[Start of Attachment]
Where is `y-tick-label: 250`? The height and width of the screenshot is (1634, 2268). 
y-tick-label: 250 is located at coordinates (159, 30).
[End of Attachment]
[Start of Attachment]
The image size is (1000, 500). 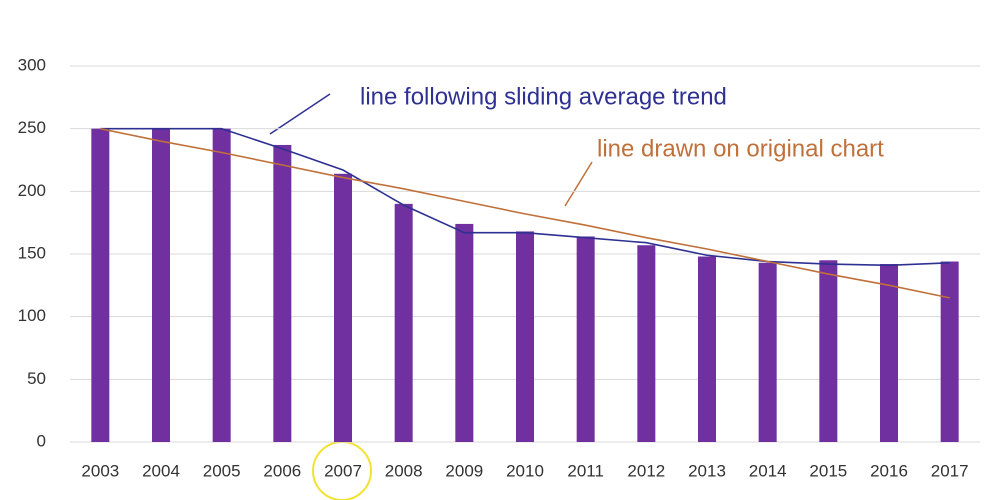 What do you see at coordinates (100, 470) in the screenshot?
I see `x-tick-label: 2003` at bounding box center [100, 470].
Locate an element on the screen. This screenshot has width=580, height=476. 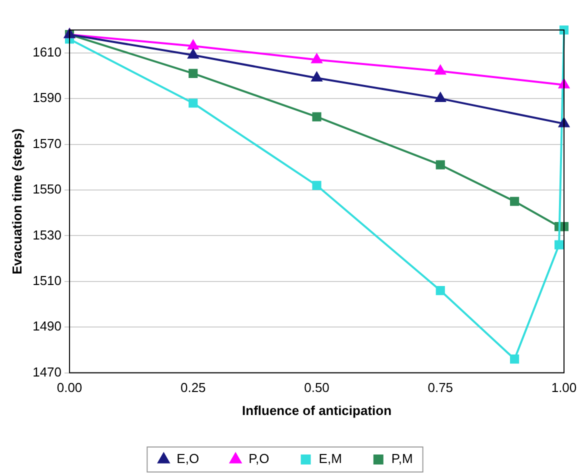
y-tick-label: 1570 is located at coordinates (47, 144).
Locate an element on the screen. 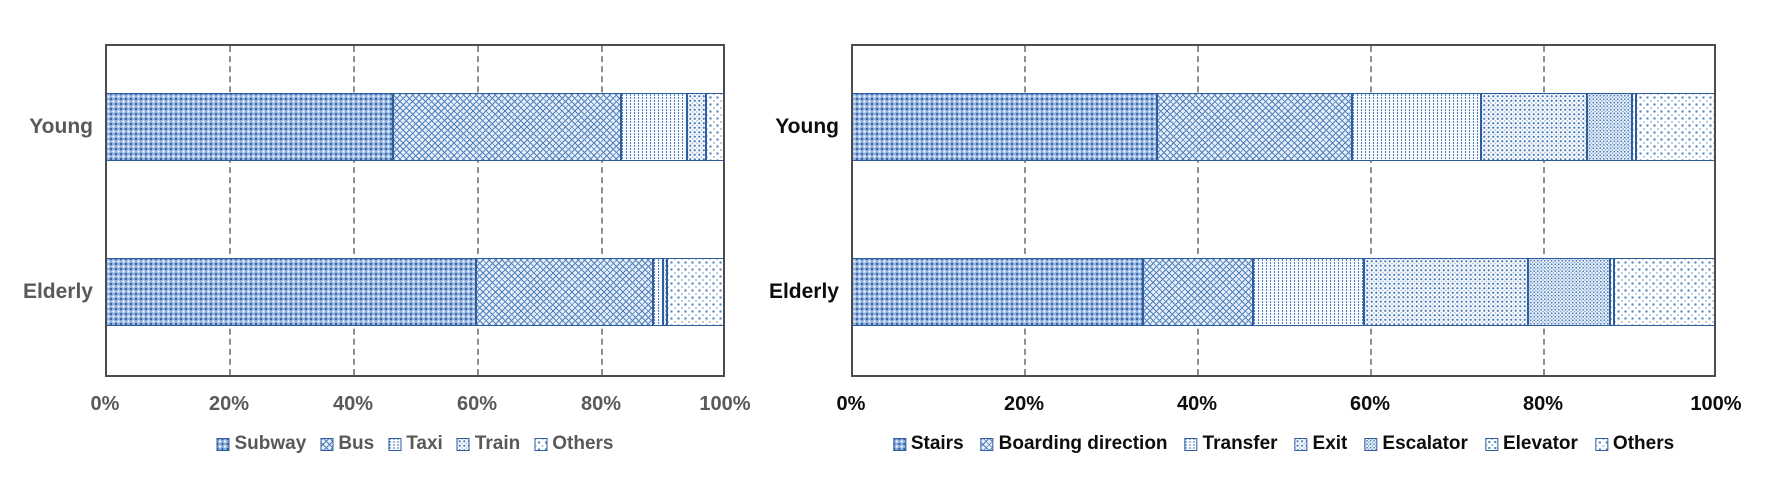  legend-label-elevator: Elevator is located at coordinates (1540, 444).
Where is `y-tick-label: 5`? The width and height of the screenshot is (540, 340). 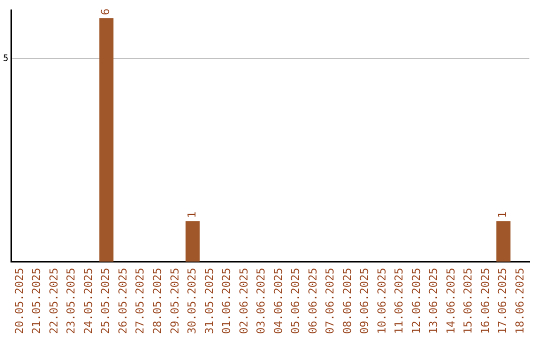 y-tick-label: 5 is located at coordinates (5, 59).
[End of Attachment]
**Aim of the task**:
Output the lines from the line with "is (1634, 2268)." to the line with "y-tick-label: 250 is", inclusive, as a JSON list of strings, one string per line, with blank lines left out.

**Solution to this problem**:
[
  "Where is `y-tick-label: 250`? The height and width of the screenshot is (1634, 2268). ",
  "y-tick-label: 250 is located at coordinates (159, 30)."
]